▶ [What the exercise asks]
Set down, exactly as written, the line containing "Go to AiProtection menu item" and all the lines that follow it to the end of the entries below, omitting every picture.

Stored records
····················

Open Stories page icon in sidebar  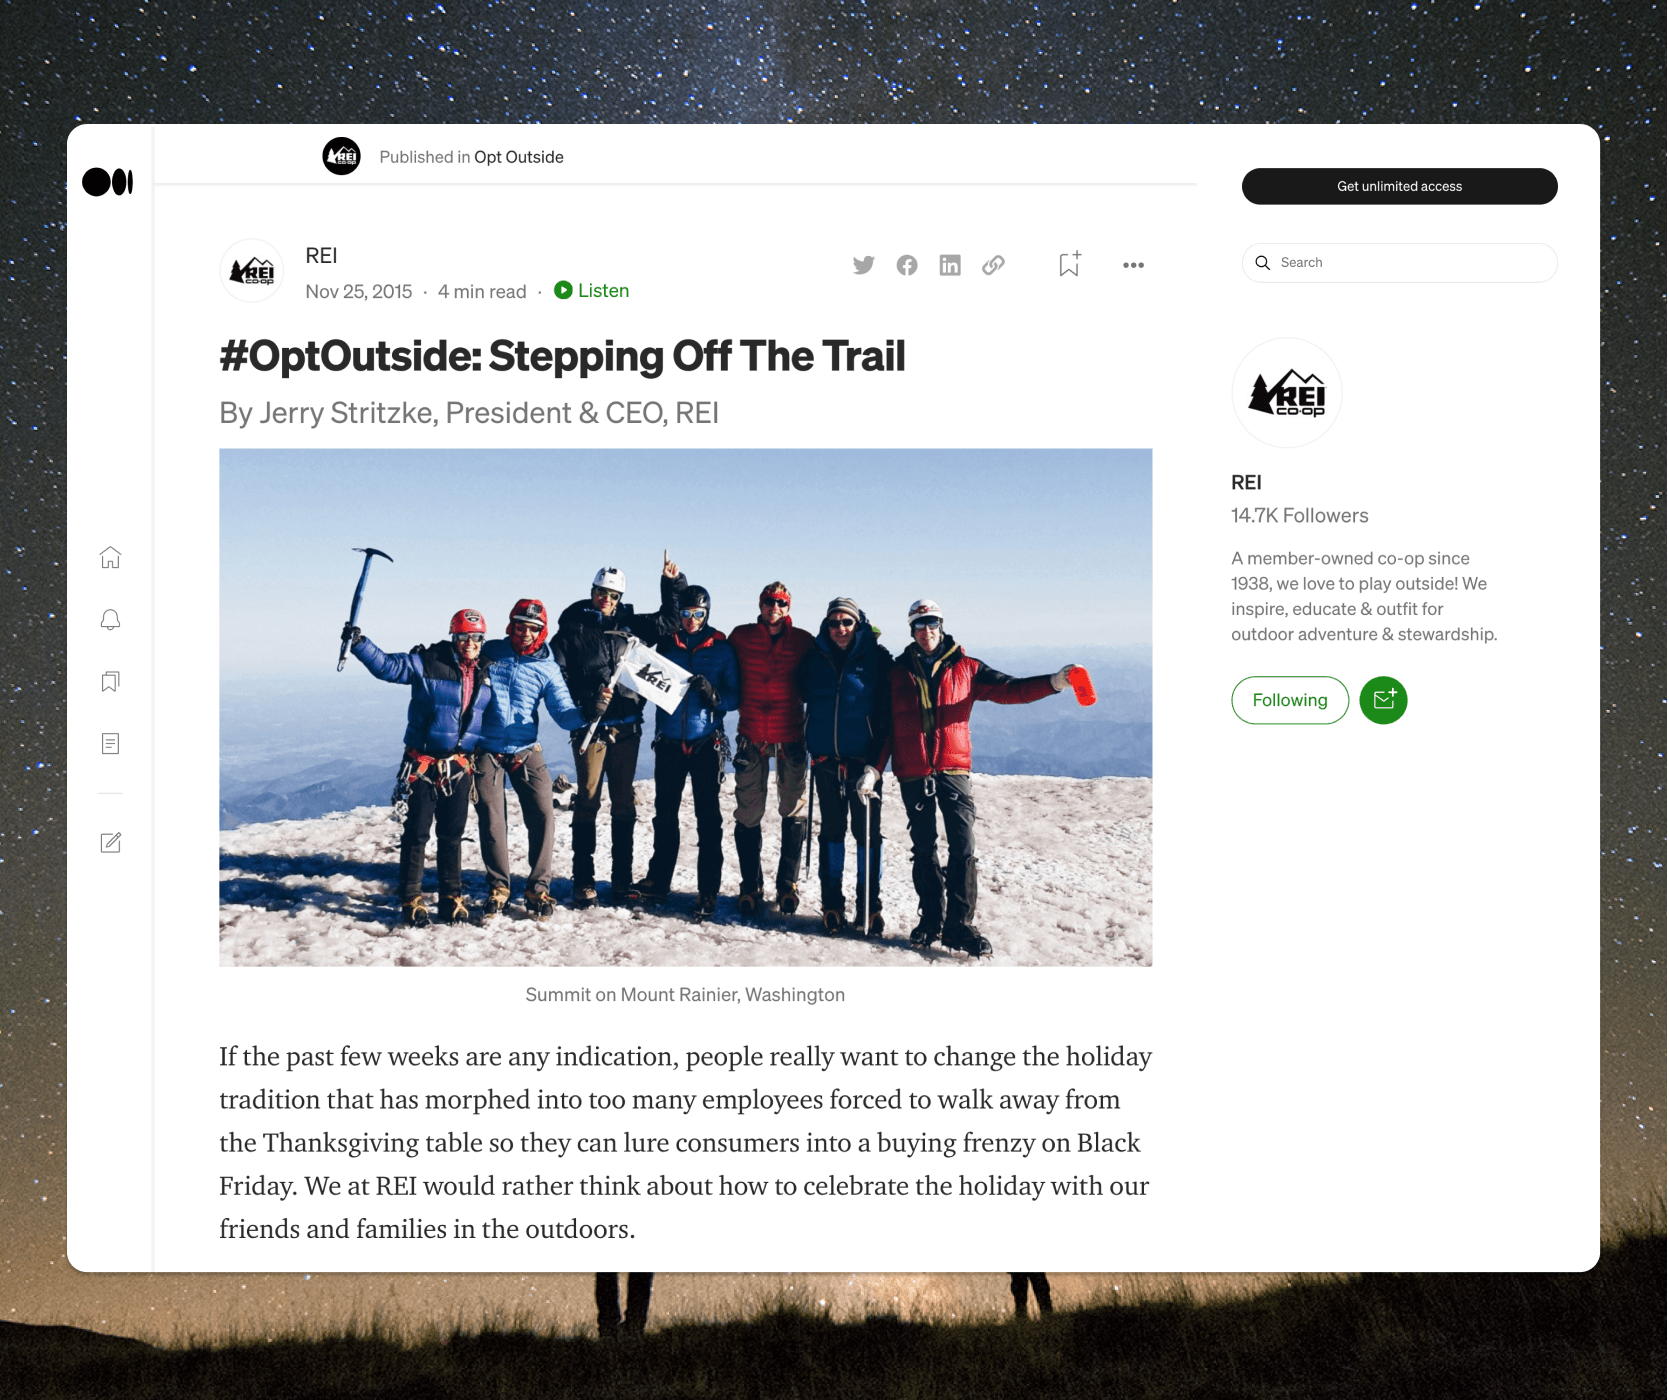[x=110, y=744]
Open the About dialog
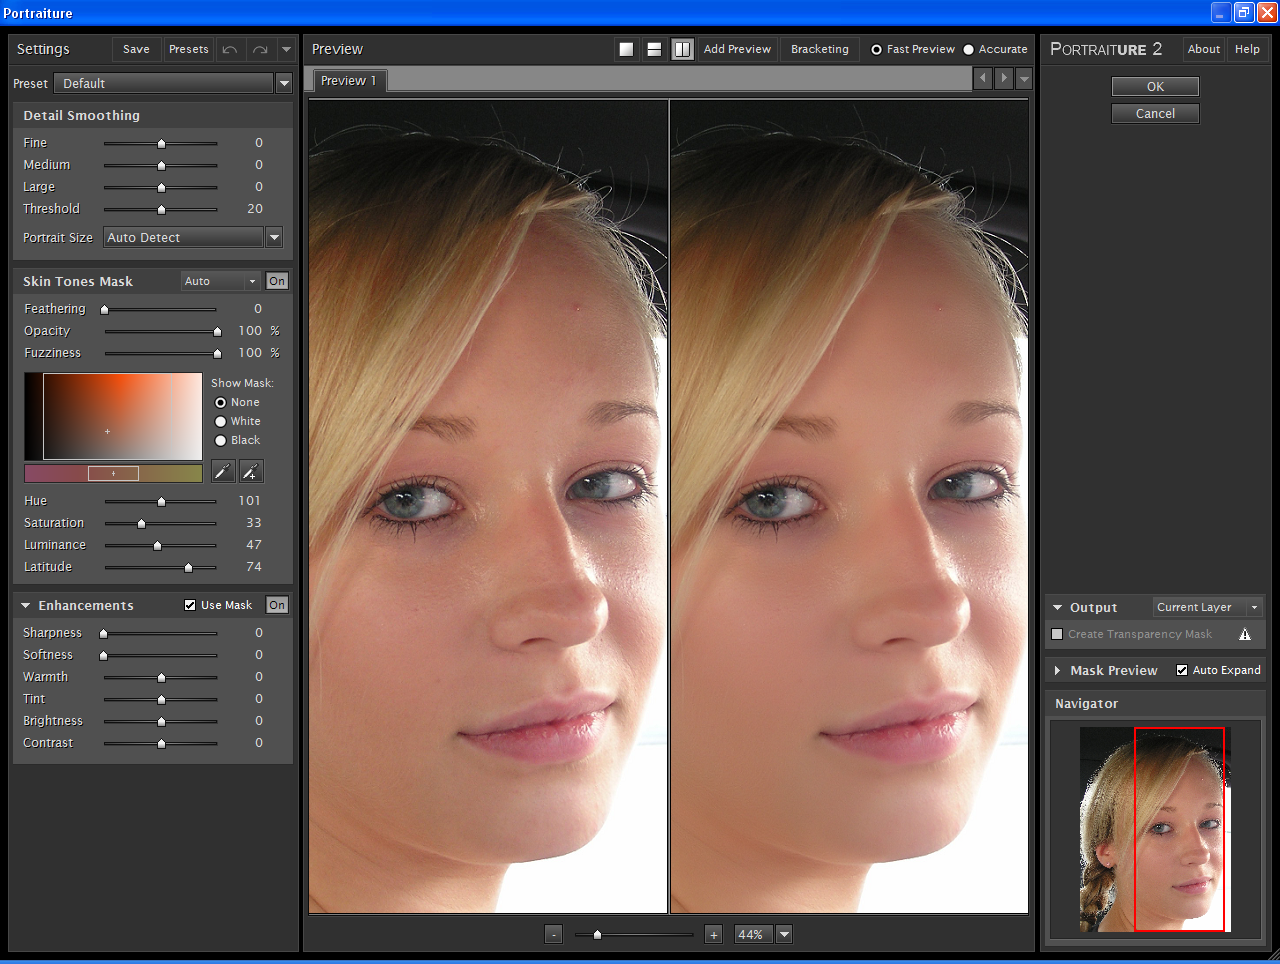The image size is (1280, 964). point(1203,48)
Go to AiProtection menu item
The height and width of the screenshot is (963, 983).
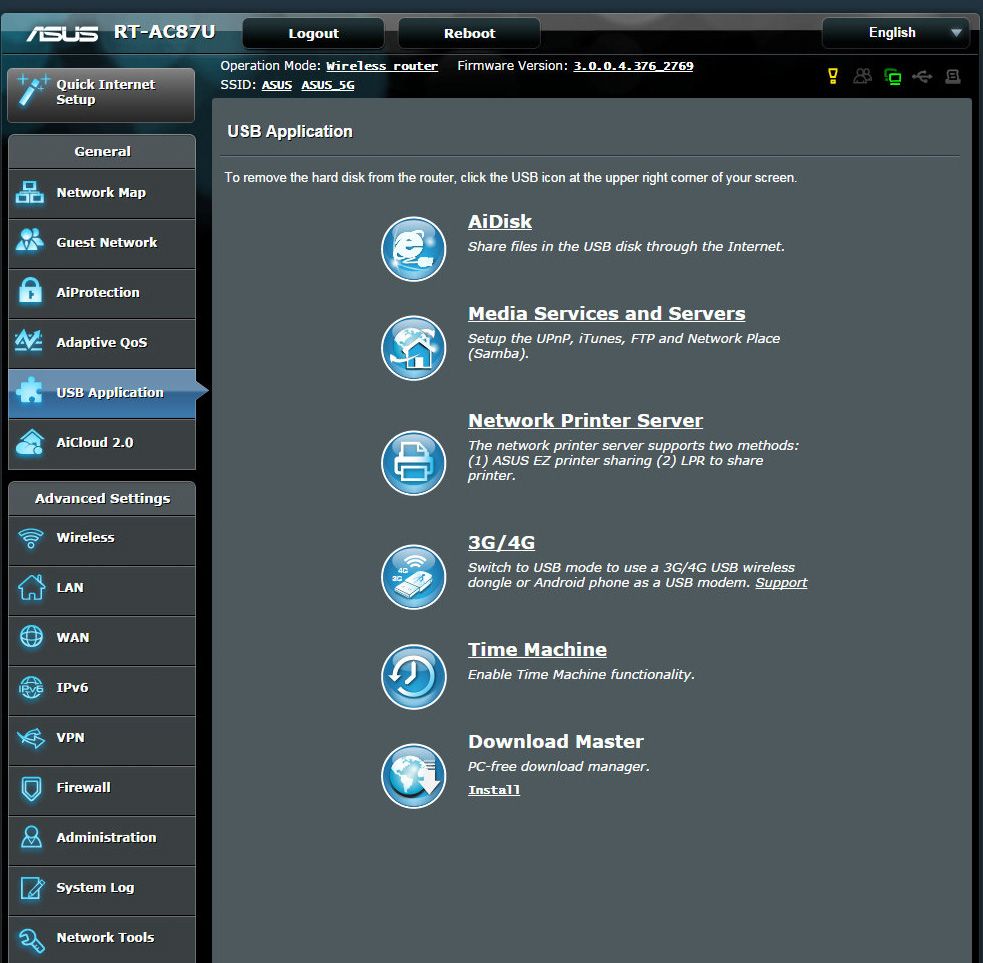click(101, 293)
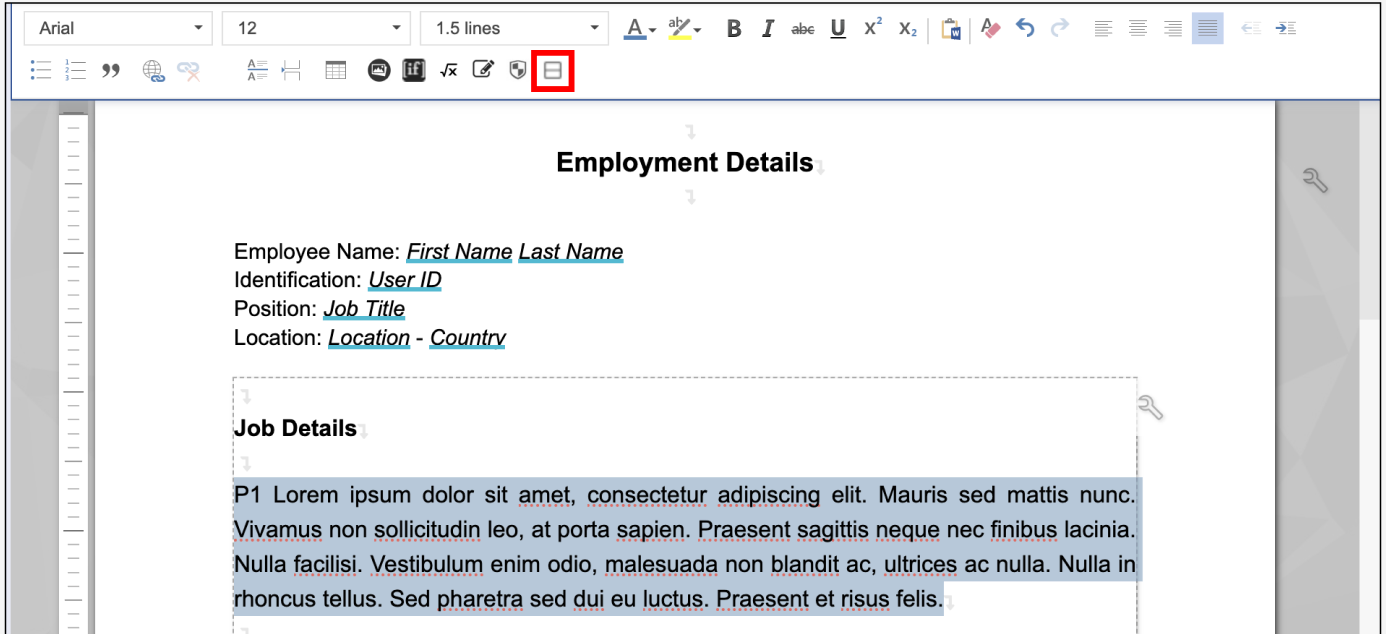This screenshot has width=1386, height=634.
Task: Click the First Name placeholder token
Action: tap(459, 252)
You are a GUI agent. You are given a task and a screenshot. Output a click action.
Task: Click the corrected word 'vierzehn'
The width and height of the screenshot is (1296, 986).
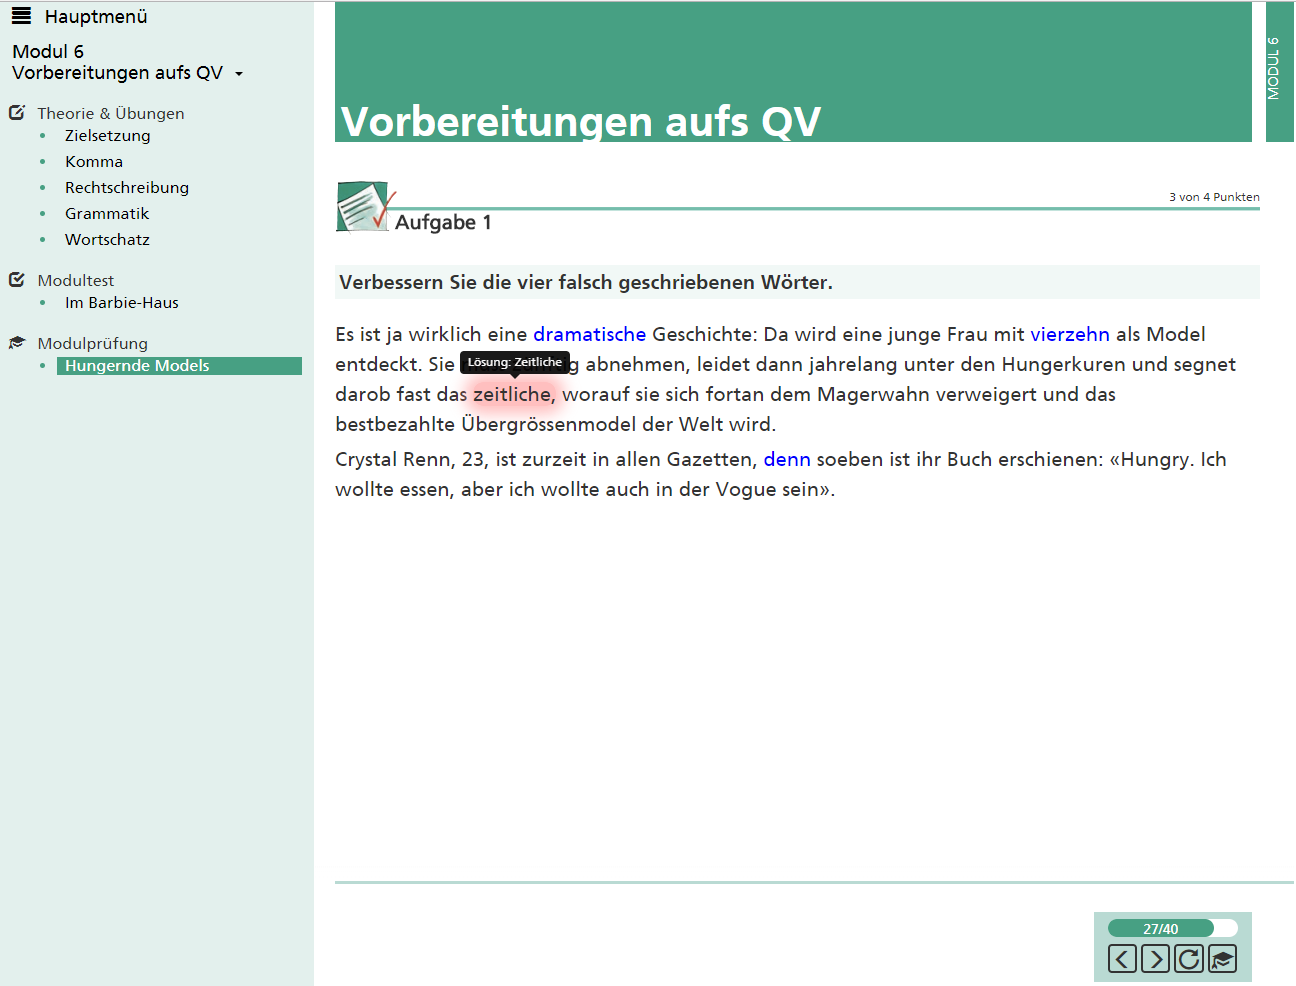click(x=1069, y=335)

····················

▶ [Result of this task]
Go to AiProtection menu item
The height and width of the screenshot is (963, 983).
click(101, 293)
This screenshot has width=1386, height=634.
Task: Click the First Name placeholder token
Action: tap(459, 252)
You are a GUI agent. You are given a task and a screenshot. Output a click action.
Task: Click the corrected word 'vierzehn'
The width and height of the screenshot is (1296, 986).
click(x=1069, y=335)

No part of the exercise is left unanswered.